# START OF Data in this exercise
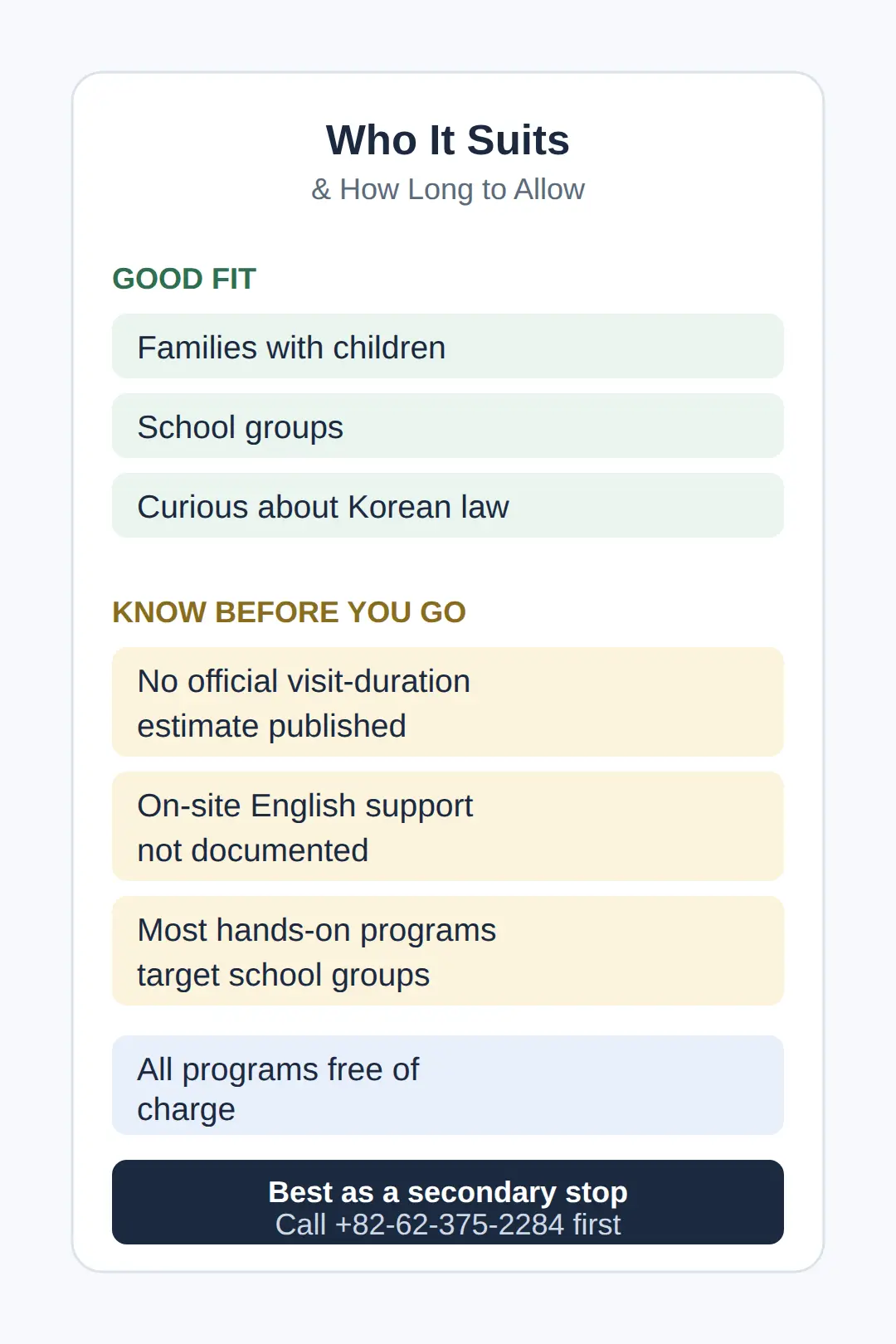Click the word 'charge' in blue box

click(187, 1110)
# END OF Data in this exercise
# START OF Data in this exercise
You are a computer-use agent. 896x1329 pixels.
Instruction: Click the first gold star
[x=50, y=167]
# END OF Data in this exercise
# START OF Data in this exercise
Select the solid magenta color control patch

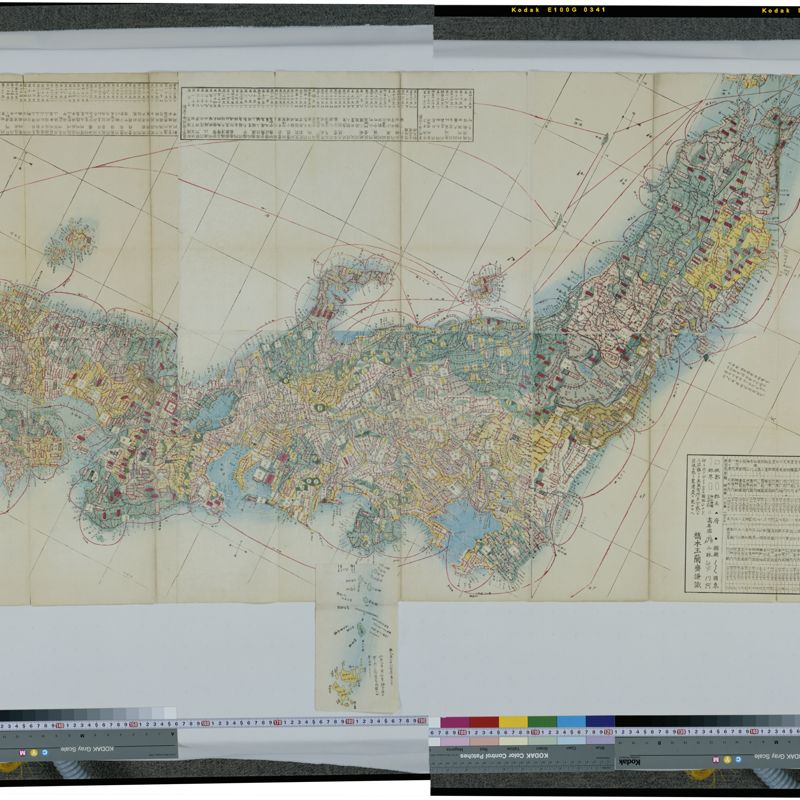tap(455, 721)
# END OF Data in this exercise
Given problem:
Copy out the lines from the one containing "You are a computer-use" to the one containing "[x=50, y=167]", reproducing each character as it appears.

Task output:
You are a computer-use agent. 896x1329 pixels.
Instruction: Click the first gold star
[x=50, y=167]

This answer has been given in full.